Anti Join question

Question

Post reply

Anti Join question

Alan Burstein

SSC Guru

Points: 61152
More actions
December 8, 2016 at 1:11 pm

#323944

Ok, say I have two tables table1 and table2 and I want to find records from table1 that don't exist in table2 or vise-versa. I could use EXCEPT like this:
-- sample data
DECLARE @table1 TABLE (SomeId int identity, content int NOT NULL, primary key(id, content));
DECLARE @table2 TABLE (SomeId int identity, content int NOT NULL, primary key(id, content));
INSERT @table1(content) VALUES (12), (15), (20);
INSERT @table2(content) SELECT content FROM @table1;
--DELETE TOP(1) FROM @table1;
--DELETE TOP(1) FROM @table2;
--solution
(
SELECT id, content FROM @table1
EXCEPT
SELECT id, content FROM @table2
)
UNION ALL
(
SELECT id, content FROM @table2
EXCEPT
SELECT id, content FROM @table1
);
I know there is a more efficient way to do this where I don't need to make two trips to each table.
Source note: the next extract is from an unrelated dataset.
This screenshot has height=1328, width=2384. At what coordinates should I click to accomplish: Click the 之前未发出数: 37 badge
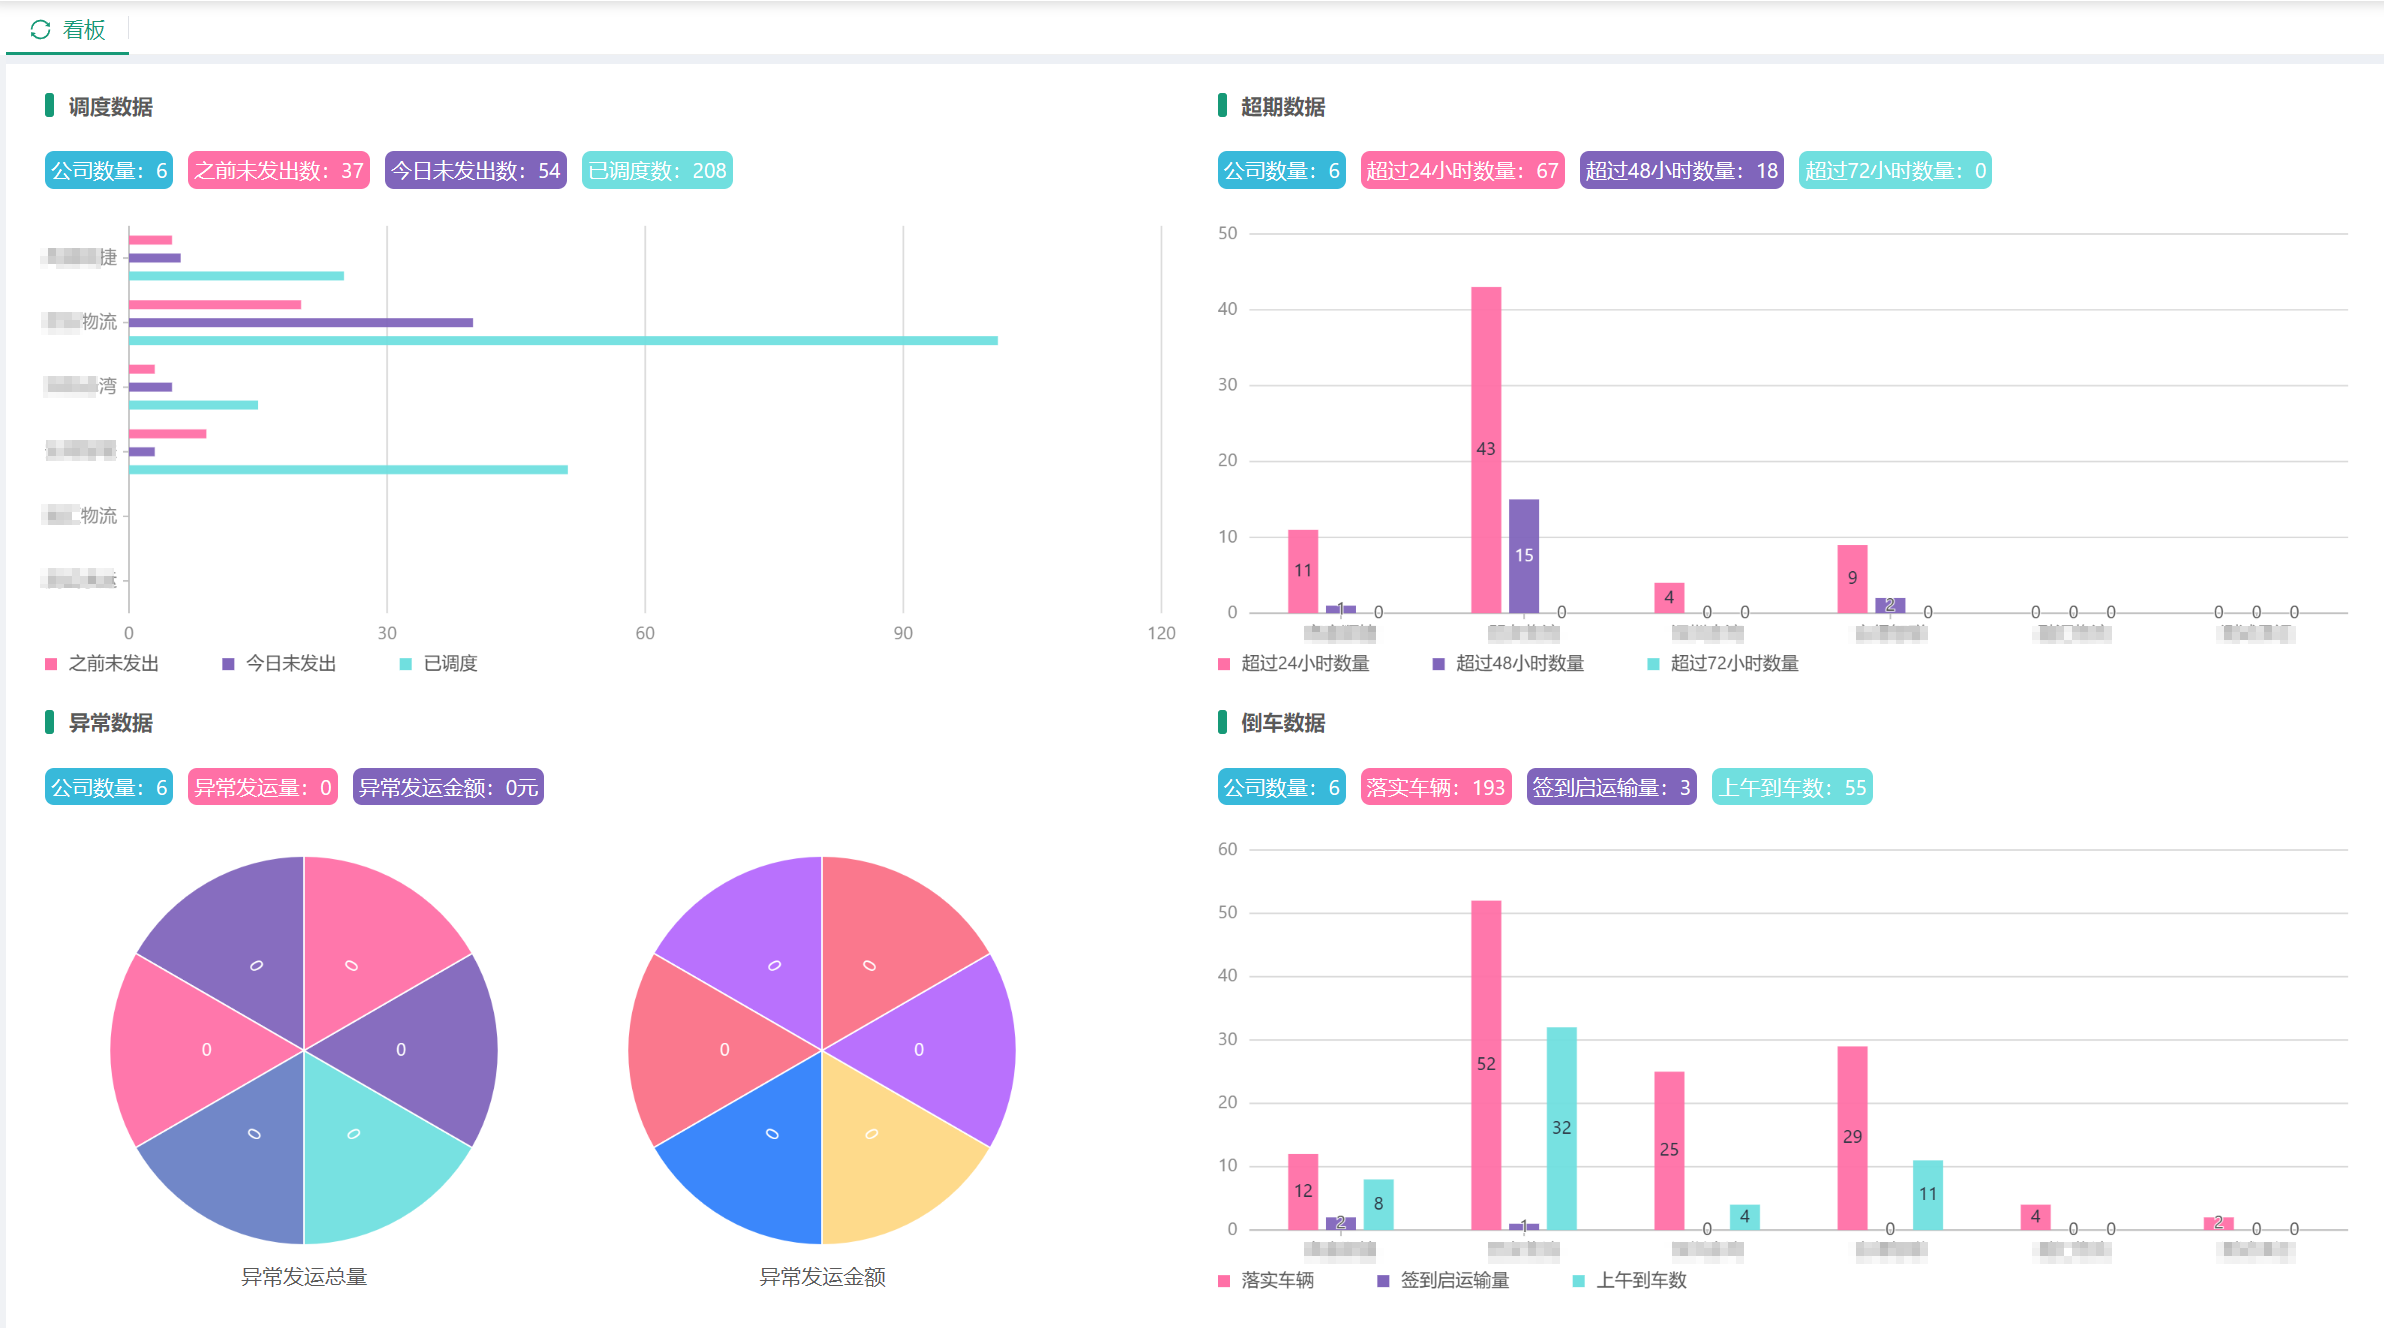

I saw someone here (SQLServerCentral) do this differently (I'm 99% sure it was Scott Peltcher). Anyone have a better way to do this?
"I cant stress enough the importance of switching from a sequential files mindset to set-based thinking. After you make the switch, you can spend your time tuning and optimizing your queries instead of maintaining lengthy, poor-performing code."
-- Itzik Ben-Gan 2001

Viewing 6 posts - 1 through 6 (of 6 total)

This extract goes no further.